Prelude> map (2/) [1, 2, 3, 4]

Add a test_mapping_curried_divison test variable in MapFilterFoldTest, and write assertions for these examples and others you come up with. Compile, and green bar.

Something to consider for the future: what if you had a very long list and a lengthy computation? What if you had multiple cores or multiple processors? What if someone wired map to do things in parallel for you? Parallelism for free!

Filtering Values

Prelude> filter even [1, 2, 3, 4]
Prelude> filter even [2, 4]
Prelude> filter even [1, 3]
Prelude> filter even [1..20]
Prelude> filter even []

Try the examples in GHCi. Then write an appropriate test variable in MapFilterFoldTest, compile, and green bar.

mod computes the modulus of two numbers. (The C family of languages use % for this same computation.) You can use mod as a normal named function (e.g., mod n 2) or as an operator (e.g., n `mod` 2).

You can also write inline functions like this: \n -> n + 1 or \n -> mod n 2 == 0. This is known as a lambda abstraction. So one could define even like this:

even = \n -> mod n 2 == 0

Or, instead of even in the examples above, you could use this:

filter (\n -> mod n 3 == 0) [1..20]

Of course, even is already defined, so what's the point? Well, what if you want to find the multiples of 3?!

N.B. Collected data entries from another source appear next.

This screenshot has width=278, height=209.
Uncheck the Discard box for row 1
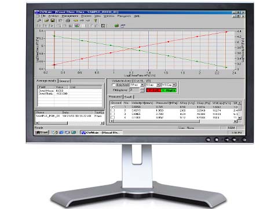click(x=113, y=107)
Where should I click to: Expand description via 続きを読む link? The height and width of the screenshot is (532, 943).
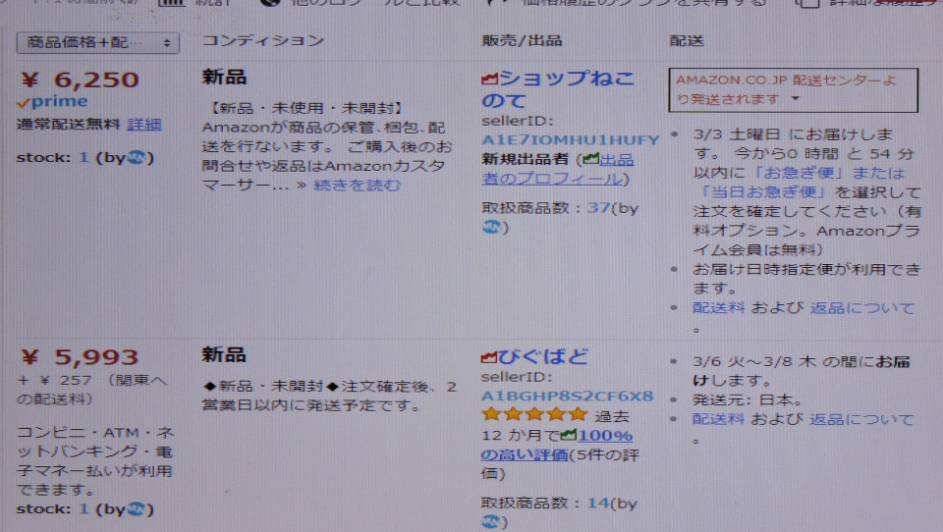tap(358, 186)
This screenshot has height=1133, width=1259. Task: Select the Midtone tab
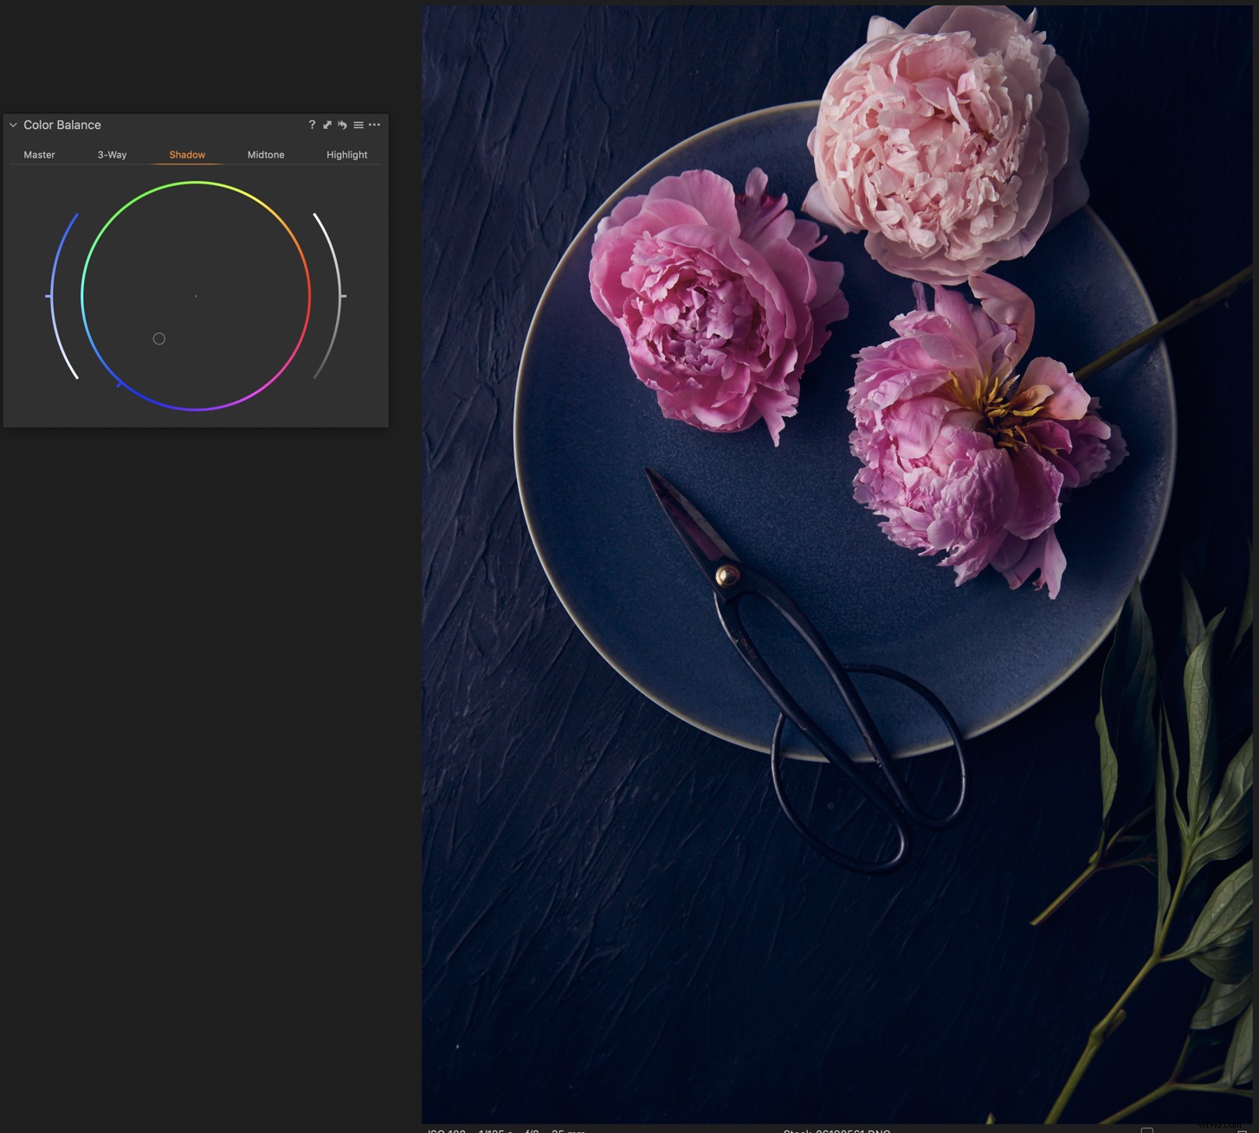pyautogui.click(x=265, y=155)
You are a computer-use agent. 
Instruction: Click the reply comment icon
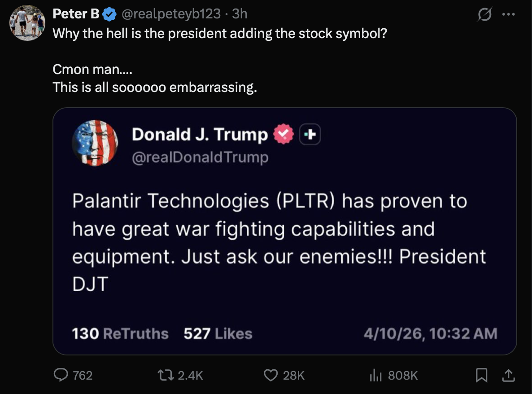click(x=61, y=375)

Write another test variable for filtering out multiples of 3. Compile, and green bar.

Folding

Consider this C loop:

int sum = 0;
for (int i = 0; i < length; i++)
  sum = sum + array[i];

It adds up all the values in the array named array.

Haskell has a simpler way:

Prelude> foldl (+) 0 [1, 2, 3, 4]

In this example, the 0 is equivalent to the sum = 0 in the original C. [1, 2, 3, 4] is an explicit list for array.

Try a few other examples with different lists and with *. Then write, compile, and green bar another test variable.

Haskell also has a foldr function. Hint: foldl computes from the left; foldr computes from the right.

Prelude> foldl (+) 0 [1, 2, 3, 4]
Prelude> foldr (+) 0 [1, 2, 3, 4]
Prelude> foldl (-) 0 [1, 2, 3, 4]
Prelude> foldr (-) 0 [1, 2, 3, 4]

Try some more examples, with different lists and with / (and not +). Then write, compile, and green bar another test variable.